Jeremy Corbyn against special status for Northern Ireland after Brexit
JEREMY Corbyn has expressed his opposition to having any kind of special status for Northern Ireland in the wake of Brexit.
The Labour leader said special status would be a "problem" and maintained that there "has to be the same agreement covering Northern Ireland as the rest of the UK".
Speaking to The Irish News during his first visit to the north as Labour leader, Mr Corbyn also reluctantly reaffirmed his support for a united Ireland.
He said he was not asking for or advocating for a border poll – and that he had "no idea what the result of a poll would be".
"It's not for me to second-guess something that is a theoretical question at the present time. The people that make the decision will be the people, not me," he said.
Mr Corbyn's visit comes just days after Sinn Féin, the SDLP, Alliance and the Green Party issued a joint statement calling for Northern Ireland to remain in the EU single market and customs union after Brexit.
The Labour leader said he does not support this idea "because we won't be members of the EU and therefore you don't have automatic membership of the customs union and single market".
"What we are proposing is a customs union with the EU which would give us access to the single market, but would also give us some influence over that relationship and a say within the EU and on it, and I'm happy to explain that position to the parties concerned," he said.
"But it also would mean there would be no hard border between the Republic and Northern Ireland – and that is absolutely central."
Asked if he was against any sort of differential deal for Northern Ireland when the UK leaves the European Union, Mr Corbyn said: "What we have said is that we want to maintain the open border and we want to maintain the economic relationship which means that there has to be the same agreement covering Northern Ireland as the rest of the UK."
On the idea of special status for the north, he added: "I think that would lead us to a problem because it would mean that you would actually have differing trading relationships and wouldn't solve the problem of the UK relationship with the EU as a whole."
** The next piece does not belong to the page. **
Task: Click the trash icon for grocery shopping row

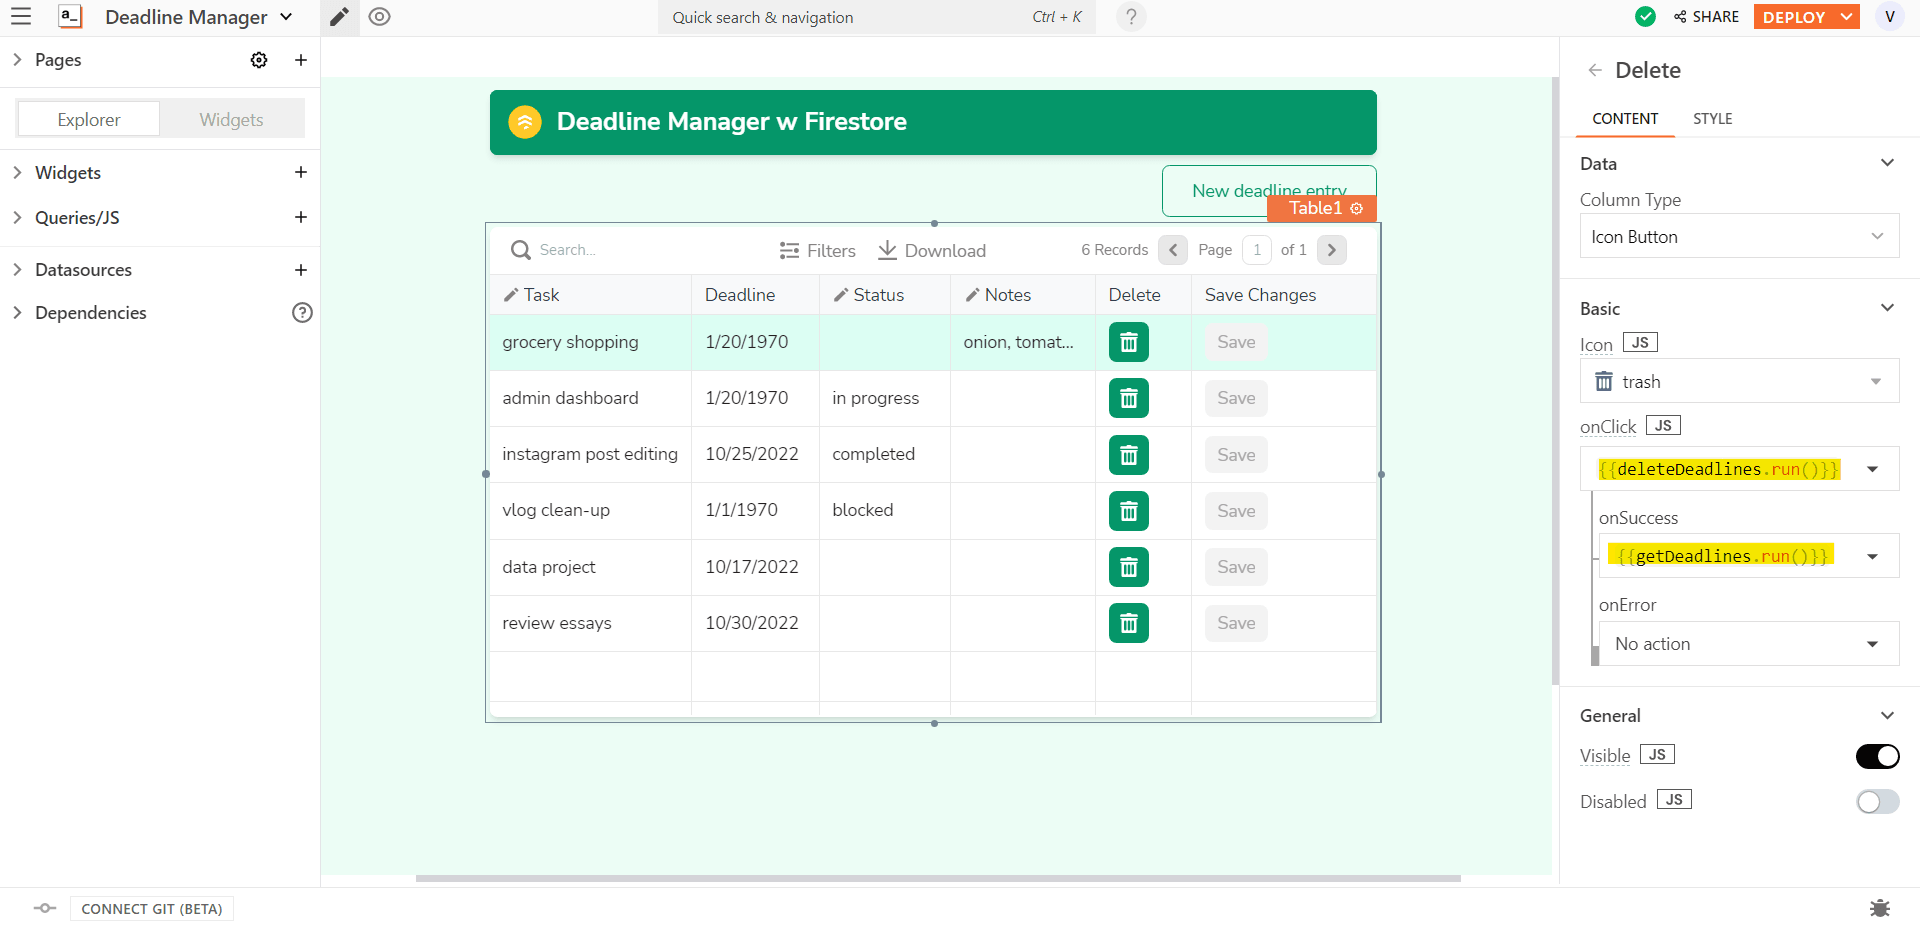Action: (1128, 342)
He said he would not say whether he would prefer a land border on the island of Ireland or a border across the Irish Sea.
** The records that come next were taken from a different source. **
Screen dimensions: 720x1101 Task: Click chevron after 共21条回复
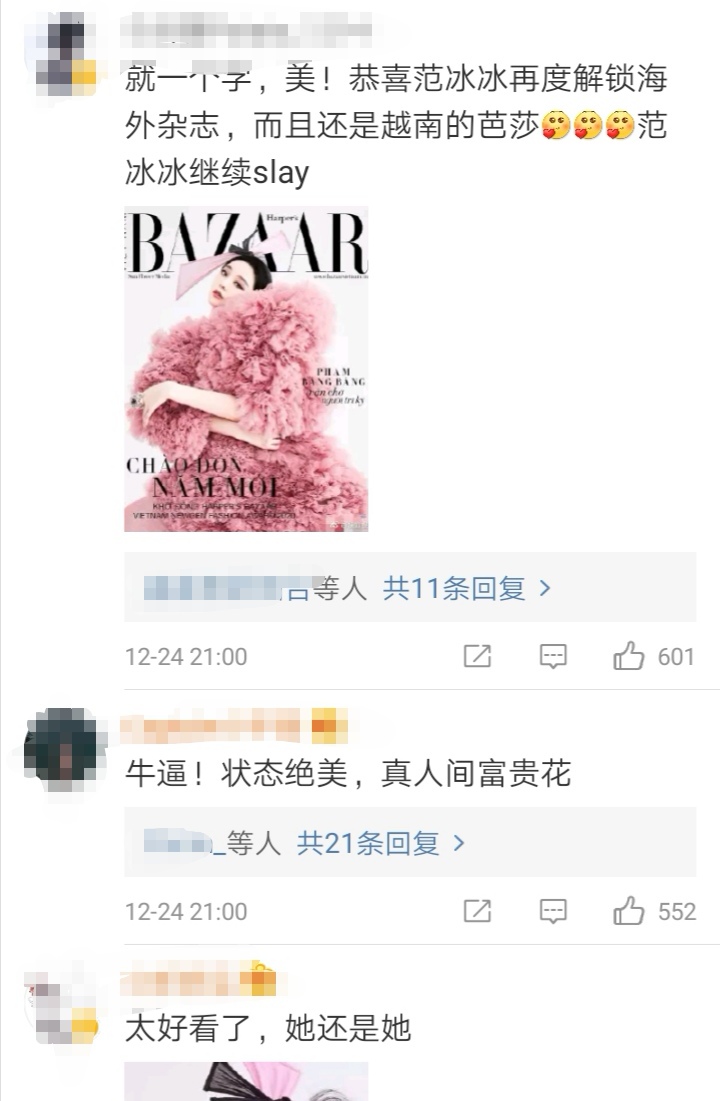pos(459,843)
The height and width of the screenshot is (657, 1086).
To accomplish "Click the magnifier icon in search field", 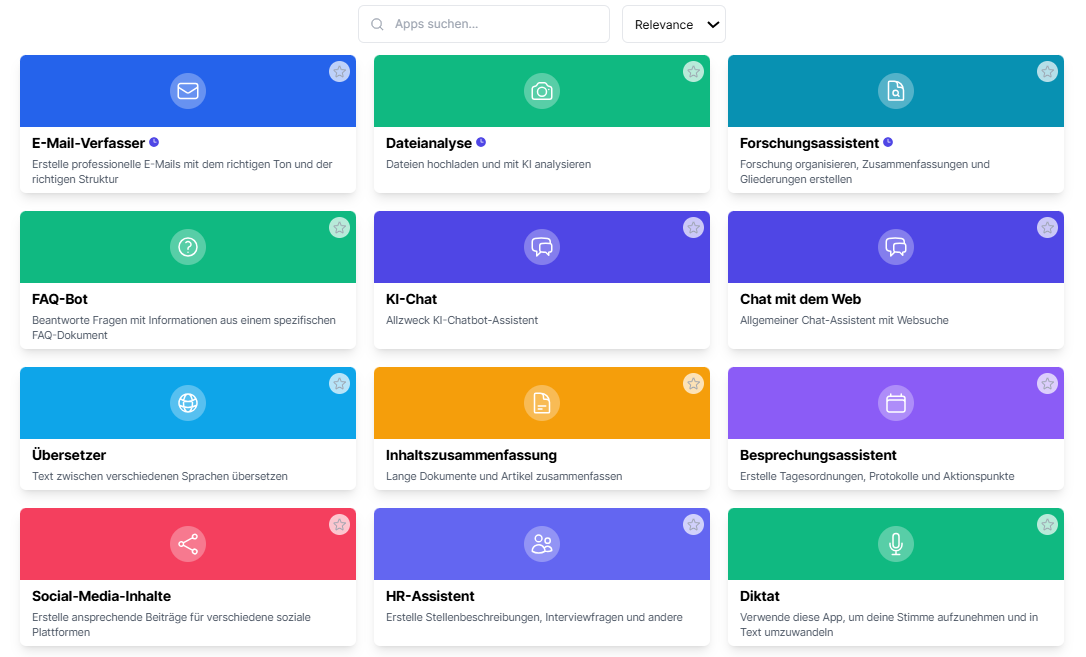I will click(377, 24).
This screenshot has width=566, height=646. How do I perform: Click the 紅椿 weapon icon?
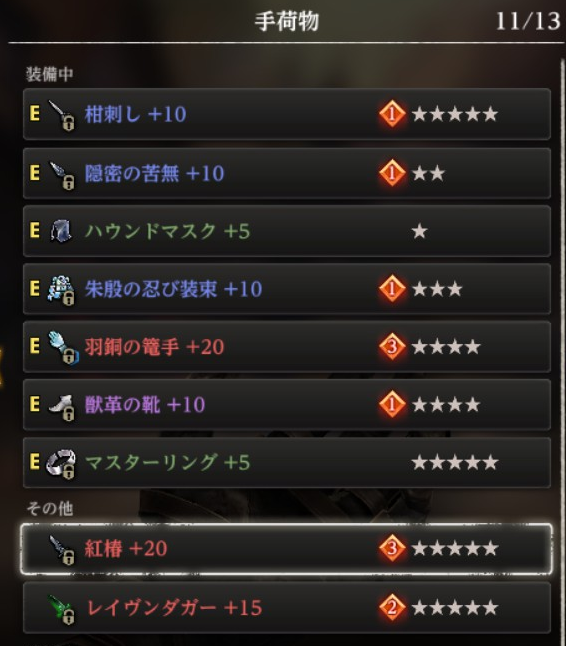click(62, 550)
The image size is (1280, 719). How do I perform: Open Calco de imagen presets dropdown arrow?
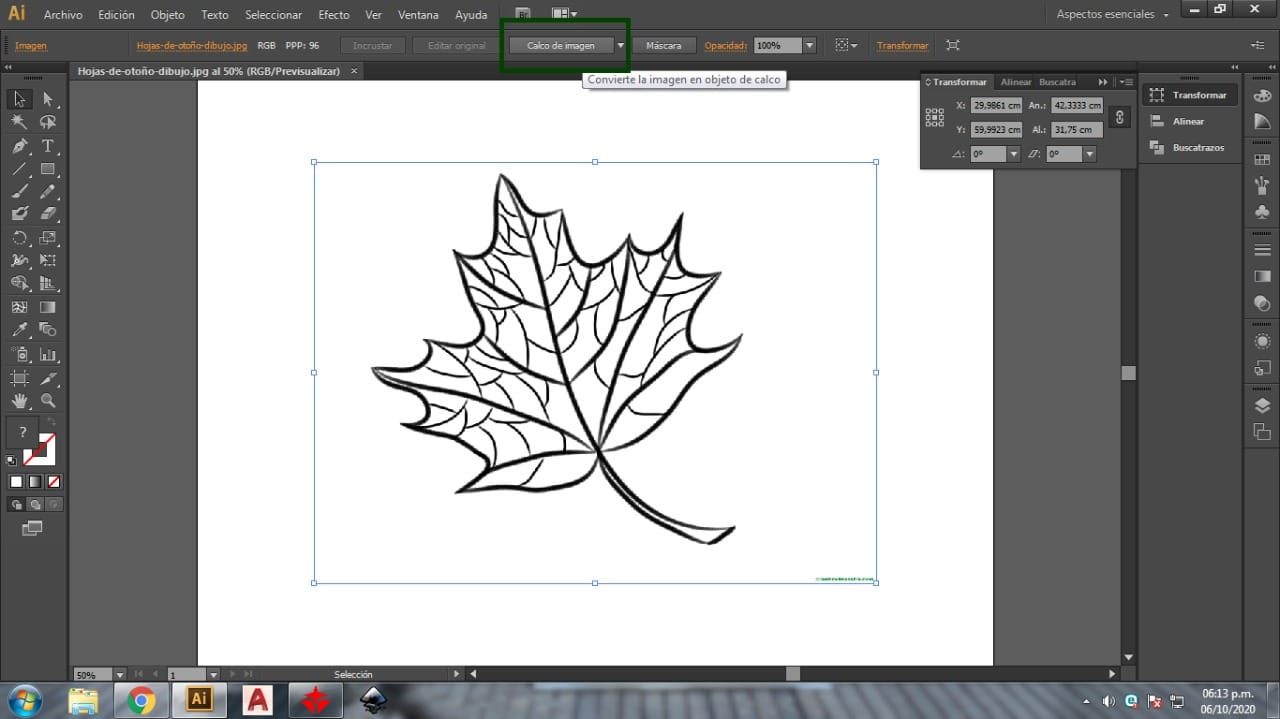620,46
"I'm not going to choose because I don't believe it's a choice that is on offer," he said.
Asked if he still supports a united Ireland, Mr Corbyn said: "What I support is the Good Friday Agreement which gives the options for the future."
Asked for a second time if he still supports a united Ireland, Mr Corbyn said: "I have made my views known on this over many years.
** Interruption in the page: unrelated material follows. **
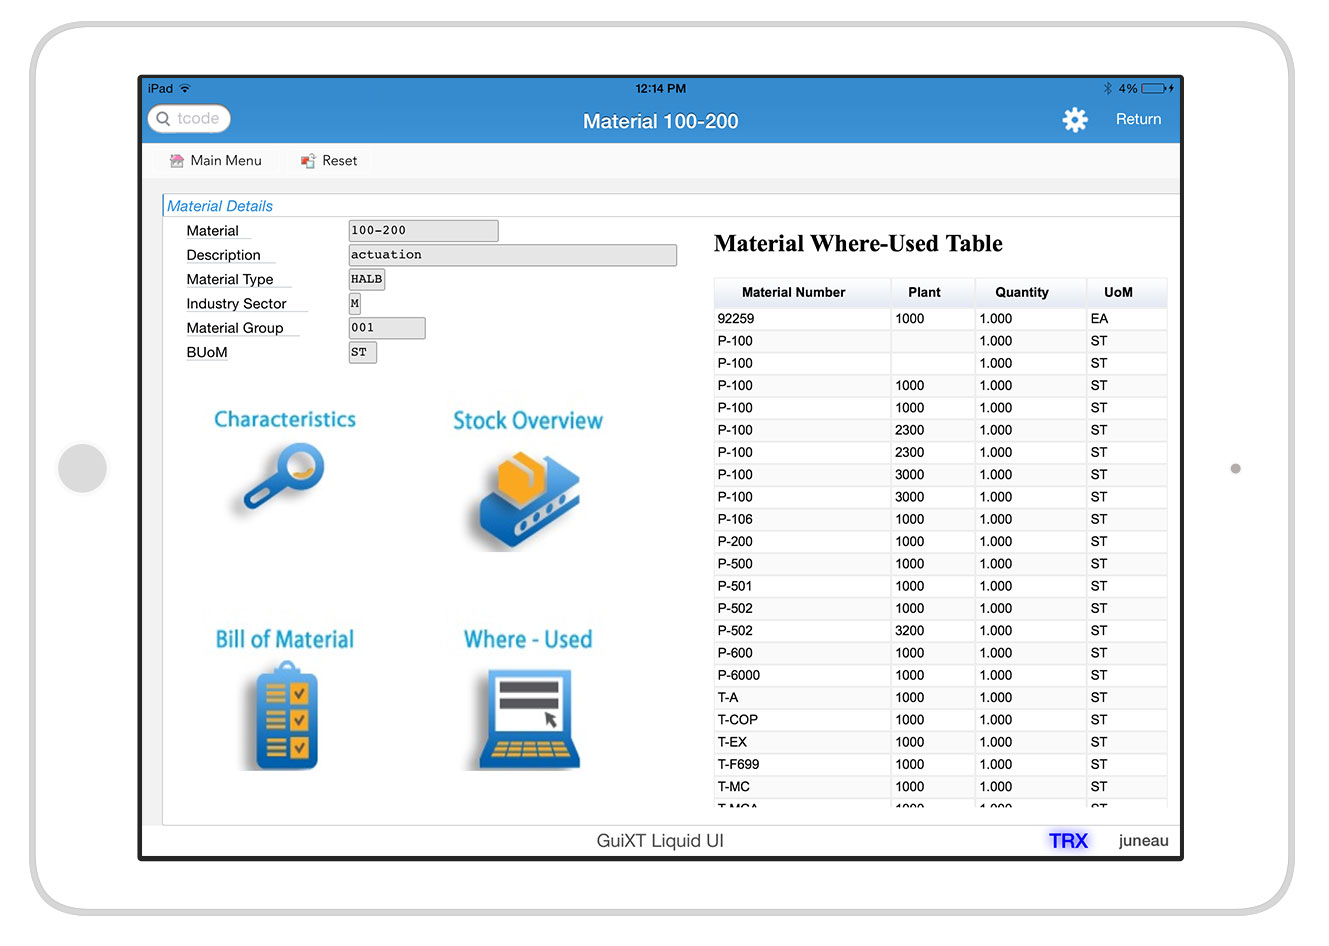Open the Characteristics magnifier icon

284,478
"My job is to lead the Labour Party. My job is to support the Good Friday Agreement. I'm not going to advocate for a poll if one is requested. If it happens then it happens, but we want the Good Friday Agreement to be back on track."
Asked for a third time whether he still holds his views supporting a united Ireland, Mr Corbyn nodded and said: "My views are known."
Last week The Times reported that British prime minister Theresa May had doubts that the government would win a referendum on maintaining Northern Ireland's place within the UK.
Mrs May's spokesman later said the circumstances requiring a border poll to be called are not satisfied.
On whether he would call a border poll if he became British prime minister, Mr Corbyn said: "It is within the Good Friday Agreement the process that could happen to bring that about."
Earlier he told the BBC said that if he was prime minister, the British government would take a neutral position in any border poll campaign.
According to the Good Friday Agreement, a border poll would be called if the secretary of state feels the majority would vote for a united Ireland.
He told The Irish News: "I have no idea what the result of a poll would be. It's not for me to second-guess something that is a theoretical question at the present time."
Mr Corbyn called for the Stormont parties to "get together" to work on restoring the north's power-sharing institutions.
He also said the British Irish Intergovernmental Conference "has to come back" to help break the stalemate.
He added: "The issue has to be why is there no power-sharing agreement going on now? Why is there no assembly working? Why are we now at 500 days without a government in Northern Ireland?
"I appeal to the parties – get together. And that's why I made the point, that the intergovernmental conference has to come back."